Organizing Your Records for Audit Readiness
Even if you're not currently under audit, organizing your records now is the single best preparatory step.
Year-by-Year Folder Structure (Physical or Digital)
Santos Hardware Supply
├── 2023
│ ├── BIR Returns (copies of all filed returns + payment slips)
│ ├── Official Receipts (stubs, scans of issued ORs)
│ ├── Bank Statements (all accounts, all months)
│ ├── Supplier Invoices and ORs (by month or by supplier)
│ ├── Payroll Records (payslips, SSS/PhilHealth/Pag-IBIG R3 reports)
│ ├── Books of Accounts (scans of manually kept books)
│ ├── Government Remittance Receipts (SSS, PhilHealth, Pag-IBIG, BIR)
│ └── Contracts (supplier, lease, service agreements)
├── 2024
│ └── [same structure]
└── 2025
└── [same structure]
Digital storage tips:
- Scan all paper documents and back them up to Google Drive or similar cloud storage
- Name files consistently:
2024-03-BDO-Statement.pdf,2024-Q1-2550Q-Filed.pdf - Physical records must be kept for 10 years per BIR regulations — the digital copies are backups, not replacements (BIR may require physical books)
Pre-Audit Self-Audit Checklist
Run through these questions annually:
- Are all official receipts accounted for (no missing serial numbers)?
- Do all official receipts have corresponding entries in the books?
- Do declared gross income figures match the total of ORs issued?
- Are all input VAT claims supported by valid ORs from VAT-registered suppliers?
- Do payroll records align with SSS/PhilHealth/Pag-IBIG remittance amounts?
- Are all deducted expenses documented with receipts?
- Are books of accounts complete, signed, and stamped?
When to Engage a CPA vs. a Tax Lawyer
Engage a CPA when:
- You receive an LOA and need help preparing document submissions
- You receive a PAN and want technical accounting analysis of BIR's findings
- You want a pre-audit self-review of your books
Engage a Tax Lawyer when:
- The assessment amounts are substantial (above ₱500,000, as a rough guide)
- Legal interpretation of tax law is at issue (not just calculation errors)
- You need to file a protest with the BIR or appeal to the Court of Tax Appeals
- BIR issues a Warrant of Distraint and Levy (enforcement action)
Many tax matters involve both professionals working together — the CPA handles the numbers and document organization while the tax lawyer handles legal arguments and procedural filings.
Negotiating Compromise Settlements
Under Section 204 of the Tax Code, the BIR Commissioner has the power to compromise tax assessments.
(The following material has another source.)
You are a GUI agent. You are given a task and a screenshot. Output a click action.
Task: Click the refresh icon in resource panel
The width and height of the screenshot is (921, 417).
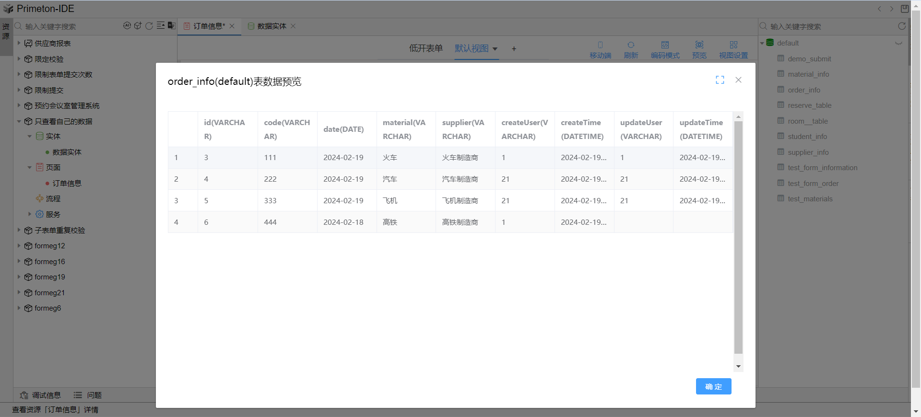click(149, 26)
Common grounds for compromise:
Financial incapacity: Taxpayer cannot pay the full assessment due to genuine financial hardship. BIR may accept a reduced payment based on the taxpayer's net worth.
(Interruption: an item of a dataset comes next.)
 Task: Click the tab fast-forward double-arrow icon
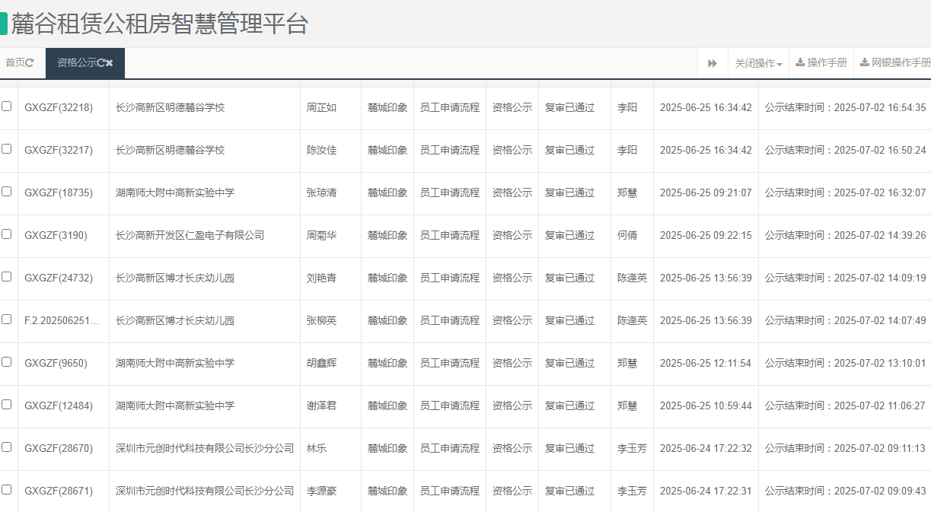[x=713, y=63]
Doubtful validity of assessment: There is reasonable doubt about the legal basis of the assessment. This is a factual and legal argument.
Minimum compromise amount: Generally 10%–40% of the basic tax deficiency, depending on the grounds and the Commissioner's discretion.
Compromise negotiations are technical and should be handled with professional representation. A CPA or tax lawyer who regularly works with BIR knows what arguments are likely to be accepted and what the realistic settlement range is for different types of assessments.
Settle before FAN becomes final
The best time to negotiate is during the PAN stage, before the FAN is issued. Once a FAN becomes final (30 days pass without a protest), collection enforcement begins and the compromise position weakens significantly.
Audit preparedness is not about being defensive — it's about running a business that can withstand scrutiny because the records are accurate and complete. Businesses that maintain proper books don't fear BIR audits; they get through them efficiently and return to operations quickly.